[Collected data entries]
-- Opening Marker --
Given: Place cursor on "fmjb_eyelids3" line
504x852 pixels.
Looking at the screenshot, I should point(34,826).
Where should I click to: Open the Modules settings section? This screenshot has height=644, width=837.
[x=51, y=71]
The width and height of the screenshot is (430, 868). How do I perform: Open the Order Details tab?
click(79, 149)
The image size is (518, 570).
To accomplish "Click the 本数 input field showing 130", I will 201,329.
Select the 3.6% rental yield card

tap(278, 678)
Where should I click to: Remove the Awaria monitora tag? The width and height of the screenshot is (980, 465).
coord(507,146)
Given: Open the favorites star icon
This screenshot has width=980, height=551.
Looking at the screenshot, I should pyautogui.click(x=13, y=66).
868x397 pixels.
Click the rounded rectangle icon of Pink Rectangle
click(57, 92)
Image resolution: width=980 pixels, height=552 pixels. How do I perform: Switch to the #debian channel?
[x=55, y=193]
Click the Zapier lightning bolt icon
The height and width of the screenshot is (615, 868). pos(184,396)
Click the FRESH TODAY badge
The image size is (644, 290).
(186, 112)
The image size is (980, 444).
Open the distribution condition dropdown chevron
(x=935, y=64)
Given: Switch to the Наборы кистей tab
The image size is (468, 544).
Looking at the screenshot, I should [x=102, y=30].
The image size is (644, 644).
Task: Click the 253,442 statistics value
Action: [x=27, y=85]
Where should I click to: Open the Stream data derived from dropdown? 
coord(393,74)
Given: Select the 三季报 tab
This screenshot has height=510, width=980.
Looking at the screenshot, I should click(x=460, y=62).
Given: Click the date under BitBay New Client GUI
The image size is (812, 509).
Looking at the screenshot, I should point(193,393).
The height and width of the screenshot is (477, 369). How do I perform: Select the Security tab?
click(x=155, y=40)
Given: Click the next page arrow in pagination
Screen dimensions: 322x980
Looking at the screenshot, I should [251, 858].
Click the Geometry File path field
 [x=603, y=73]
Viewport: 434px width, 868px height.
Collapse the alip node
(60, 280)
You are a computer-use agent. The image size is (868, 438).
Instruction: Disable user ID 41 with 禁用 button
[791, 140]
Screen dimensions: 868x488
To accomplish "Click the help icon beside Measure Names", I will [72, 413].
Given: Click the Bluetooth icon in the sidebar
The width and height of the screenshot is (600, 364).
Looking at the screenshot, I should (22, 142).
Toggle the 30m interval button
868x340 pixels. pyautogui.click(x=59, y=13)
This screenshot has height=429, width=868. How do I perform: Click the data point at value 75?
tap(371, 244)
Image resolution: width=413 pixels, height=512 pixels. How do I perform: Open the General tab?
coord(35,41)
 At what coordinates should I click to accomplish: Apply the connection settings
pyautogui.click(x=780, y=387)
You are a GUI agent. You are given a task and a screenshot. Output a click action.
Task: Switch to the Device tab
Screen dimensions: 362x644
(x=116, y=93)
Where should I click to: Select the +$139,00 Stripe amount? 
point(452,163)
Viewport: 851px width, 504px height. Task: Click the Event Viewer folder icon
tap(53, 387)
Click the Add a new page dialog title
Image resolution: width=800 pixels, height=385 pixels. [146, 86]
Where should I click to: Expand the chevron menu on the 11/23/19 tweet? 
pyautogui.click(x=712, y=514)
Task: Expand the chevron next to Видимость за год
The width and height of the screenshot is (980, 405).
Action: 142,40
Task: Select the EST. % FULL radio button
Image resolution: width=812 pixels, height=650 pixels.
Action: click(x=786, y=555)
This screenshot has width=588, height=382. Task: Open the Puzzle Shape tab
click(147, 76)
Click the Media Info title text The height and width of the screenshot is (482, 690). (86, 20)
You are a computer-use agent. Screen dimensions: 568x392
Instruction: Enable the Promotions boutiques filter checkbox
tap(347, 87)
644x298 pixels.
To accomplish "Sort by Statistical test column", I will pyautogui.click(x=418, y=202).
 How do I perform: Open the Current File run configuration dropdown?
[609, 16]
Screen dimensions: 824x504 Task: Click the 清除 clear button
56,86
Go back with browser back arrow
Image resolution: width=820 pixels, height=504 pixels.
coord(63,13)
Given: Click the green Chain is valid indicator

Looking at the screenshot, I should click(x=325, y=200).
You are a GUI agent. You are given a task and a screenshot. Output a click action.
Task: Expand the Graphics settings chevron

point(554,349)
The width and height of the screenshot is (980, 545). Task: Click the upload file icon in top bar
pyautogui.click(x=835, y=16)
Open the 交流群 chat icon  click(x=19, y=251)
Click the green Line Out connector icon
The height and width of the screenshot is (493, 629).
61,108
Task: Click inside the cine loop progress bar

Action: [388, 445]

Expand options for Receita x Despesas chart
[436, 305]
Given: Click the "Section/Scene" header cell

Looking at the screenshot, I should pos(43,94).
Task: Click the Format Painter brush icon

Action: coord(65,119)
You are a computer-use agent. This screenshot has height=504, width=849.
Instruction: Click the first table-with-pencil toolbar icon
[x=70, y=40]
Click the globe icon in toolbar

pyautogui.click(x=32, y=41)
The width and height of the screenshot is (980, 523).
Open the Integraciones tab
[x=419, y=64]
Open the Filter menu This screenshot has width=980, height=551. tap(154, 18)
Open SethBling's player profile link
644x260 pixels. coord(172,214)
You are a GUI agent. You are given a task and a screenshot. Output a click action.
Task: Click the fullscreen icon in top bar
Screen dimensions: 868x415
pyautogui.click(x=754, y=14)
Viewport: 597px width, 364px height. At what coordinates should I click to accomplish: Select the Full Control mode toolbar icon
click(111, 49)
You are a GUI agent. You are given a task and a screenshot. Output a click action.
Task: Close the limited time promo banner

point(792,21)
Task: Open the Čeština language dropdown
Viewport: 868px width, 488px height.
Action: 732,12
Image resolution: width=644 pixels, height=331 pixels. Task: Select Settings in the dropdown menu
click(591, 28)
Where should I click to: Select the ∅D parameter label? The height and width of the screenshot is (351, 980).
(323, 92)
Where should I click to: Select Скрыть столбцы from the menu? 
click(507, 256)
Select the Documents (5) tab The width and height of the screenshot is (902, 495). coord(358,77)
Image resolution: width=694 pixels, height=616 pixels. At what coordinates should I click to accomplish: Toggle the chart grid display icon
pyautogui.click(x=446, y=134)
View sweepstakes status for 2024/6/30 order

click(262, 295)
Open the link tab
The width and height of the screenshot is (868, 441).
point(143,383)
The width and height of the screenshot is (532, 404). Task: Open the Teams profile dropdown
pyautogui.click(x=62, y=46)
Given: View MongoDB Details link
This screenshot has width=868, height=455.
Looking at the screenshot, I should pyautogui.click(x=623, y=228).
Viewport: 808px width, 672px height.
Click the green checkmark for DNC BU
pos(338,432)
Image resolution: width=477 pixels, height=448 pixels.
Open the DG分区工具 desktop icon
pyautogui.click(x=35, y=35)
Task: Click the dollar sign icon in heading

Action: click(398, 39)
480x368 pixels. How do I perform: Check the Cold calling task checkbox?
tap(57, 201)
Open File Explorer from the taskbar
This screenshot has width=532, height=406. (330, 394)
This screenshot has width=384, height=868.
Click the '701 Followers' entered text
-- Closing Marker --
Write the data out again. Match it exactly.

Given: Place cursor on "fmjb_eyelids3" line
504x852 pixels.
Looking at the screenshot, I should point(34,826).
Where should I click to: Open the Modules settings section? This screenshot has height=644, width=837.
[x=51, y=71]
The width and height of the screenshot is (430, 868). How do I perform: Open the Order Details tab?
click(79, 149)
The image size is (518, 570).
To accomplish "Click the 本数 input field showing 130", I will 201,329.
Select the 3.6% rental yield card

tap(278, 678)
Where should I click to: Remove the Awaria monitora tag? The width and height of the screenshot is (980, 465).
coord(507,146)
Given: Open the favorites star icon
This screenshot has width=980, height=551.
Looking at the screenshot, I should pyautogui.click(x=13, y=66).
868x397 pixels.
Click the rounded rectangle icon of Pink Rectangle
click(57, 92)
Image resolution: width=980 pixels, height=552 pixels. How do I perform: Switch to the #debian channel?
[x=55, y=193]
Click the Zapier lightning bolt icon
The height and width of the screenshot is (615, 868). pos(184,396)
Click the FRESH TODAY badge
The image size is (644, 290).
(186, 112)
The image size is (980, 444).
Open the distribution condition dropdown chevron
(x=935, y=64)
Given: Switch to the Наборы кистей tab
The image size is (468, 544).
Looking at the screenshot, I should [x=102, y=30].
The image size is (644, 644).
Task: Click the 253,442 statistics value
Action: [x=27, y=85]
Where should I click to: Open the Stream data derived from dropdown? 
coord(393,74)
Given: Select the 三季报 tab
This screenshot has height=510, width=980.
Looking at the screenshot, I should click(x=460, y=62).
Given: Click the date under BitBay New Client GUI
The image size is (812, 509).
Looking at the screenshot, I should point(193,393).
The height and width of the screenshot is (477, 369). How do I perform: Select the Security tab?
click(x=155, y=40)
Given: Click the next page arrow in pagination
Screen dimensions: 322x980
Looking at the screenshot, I should [251, 858].
Click the Geometry File path field
 [x=603, y=73]
Viewport: 434px width, 868px height.
Collapse the alip node
(60, 280)
You are a computer-use agent. The image size is (868, 438).
Instruction: Disable user ID 41 with 禁用 button
[791, 140]
Screen dimensions: 868x488
To accomplish "Click the help icon beside Measure Names", I will [72, 413].
Given: Click the Bluetooth icon in the sidebar
The width and height of the screenshot is (600, 364).
Looking at the screenshot, I should (22, 142).
Toggle the 30m interval button
868x340 pixels. pyautogui.click(x=59, y=13)
This screenshot has height=429, width=868. How do I perform: Click the data point at value 75?
tap(371, 244)
Image resolution: width=413 pixels, height=512 pixels. How do I perform: Open the General tab?
coord(35,41)
 At what coordinates should I click to accomplish: Apply the connection settings
pyautogui.click(x=780, y=387)
You are a GUI agent. You are given a task and a screenshot. Output a click action.
Task: Switch to the Device tab
Screen dimensions: 362x644
(x=116, y=93)
Where should I click to: Select the +$139,00 Stripe amount? 
point(452,163)
Viewport: 851px width, 504px height. Task: Click the Event Viewer folder icon
tap(53, 387)
Click the Add a new page dialog title
Image resolution: width=800 pixels, height=385 pixels. [146, 86]
Where should I click to: Expand the chevron menu on the 11/23/19 tweet? 
pyautogui.click(x=712, y=514)
Task: Expand the chevron next to Видимость за год
The width and height of the screenshot is (980, 405).
Action: 142,40
Task: Select the EST. % FULL radio button
Image resolution: width=812 pixels, height=650 pixels.
Action: click(x=786, y=555)
This screenshot has width=588, height=382. Task: Open the Puzzle Shape tab
click(147, 76)
Click the Media Info title text The height and width of the screenshot is (482, 690). (86, 20)
You are a computer-use agent. Screen dimensions: 568x392
Instruction: Enable the Promotions boutiques filter checkbox
tap(347, 87)
644x298 pixels.
To accomplish "Sort by Statistical test column", I will pyautogui.click(x=418, y=202).
 How do I perform: Open the Current File run configuration dropdown?
[609, 16]
Screen dimensions: 824x504 Task: Click the 清除 clear button
56,86
Go back with browser back arrow
Image resolution: width=820 pixels, height=504 pixels.
coord(63,13)
Given: Click the green Chain is valid indicator

Looking at the screenshot, I should click(x=325, y=200).
You are a GUI agent. You are given a task and a screenshot. Output a click action.
Task: Expand the Graphics settings chevron

point(554,349)
The width and height of the screenshot is (980, 545). Task: Click the upload file icon in top bar
pyautogui.click(x=835, y=16)
Open the 交流群 chat icon  click(x=19, y=251)
Click the green Line Out connector icon
The height and width of the screenshot is (493, 629).
61,108
Task: Click inside the cine loop progress bar

Action: [388, 445]

Expand options for Receita x Despesas chart
[436, 305]
Given: Click the "Section/Scene" header cell

Looking at the screenshot, I should pos(43,94).
Task: Click the Format Painter brush icon

Action: coord(65,119)
You are a computer-use agent. This screenshot has height=504, width=849.
Instruction: Click the first table-with-pencil toolbar icon
[x=70, y=40]
Click the globe icon in toolbar

pyautogui.click(x=32, y=41)
The width and height of the screenshot is (980, 523).
Open the Integraciones tab
[x=419, y=64]
Open the Filter menu This screenshot has width=980, height=551. tap(154, 18)
Open SethBling's player profile link
644x260 pixels. coord(172,214)
You are a GUI agent. You are given a task and a screenshot. Output a click action.
Task: Click the fullscreen icon in top bar
Screen dimensions: 868x415
pyautogui.click(x=754, y=14)
Viewport: 597px width, 364px height. At what coordinates should I click to accomplish: Select the Full Control mode toolbar icon
click(111, 49)
You are a GUI agent. You are given a task and a screenshot. Output a click action.
Task: Close the limited time promo banner

point(792,21)
Task: Open the Čeština language dropdown
Viewport: 868px width, 488px height.
Action: 732,12
Image resolution: width=644 pixels, height=331 pixels. Task: Select Settings in the dropdown menu
click(591, 28)
Where should I click to: Select the ∅D parameter label? The height and width of the screenshot is (351, 980).
(323, 92)
Where should I click to: Select Скрыть столбцы from the menu? 
click(507, 256)
Select the Documents (5) tab The width and height of the screenshot is (902, 495). coord(358,77)
Image resolution: width=694 pixels, height=616 pixels. At what coordinates should I click to accomplish: Toggle the chart grid display icon
pyautogui.click(x=446, y=134)
View sweepstakes status for 2024/6/30 order

click(262, 295)
Open the link tab
The width and height of the screenshot is (868, 441).
point(143,383)
The width and height of the screenshot is (532, 404). Task: Open the Teams profile dropdown
pyautogui.click(x=62, y=46)
Given: View MongoDB Details link
This screenshot has width=868, height=455.
Looking at the screenshot, I should pyautogui.click(x=623, y=228).
Viewport: 808px width, 672px height.
Click the green checkmark for DNC BU
pos(338,432)
Image resolution: width=477 pixels, height=448 pixels.
Open the DG分区工具 desktop icon
pyautogui.click(x=35, y=35)
Task: Click the dollar sign icon in heading

Action: click(398, 39)
480x368 pixels. How do I perform: Check the Cold calling task checkbox?
tap(57, 201)
Open File Explorer from the taskbar
This screenshot has width=532, height=406. (330, 394)
This screenshot has width=384, height=868.
Click the '701 Followers' entered text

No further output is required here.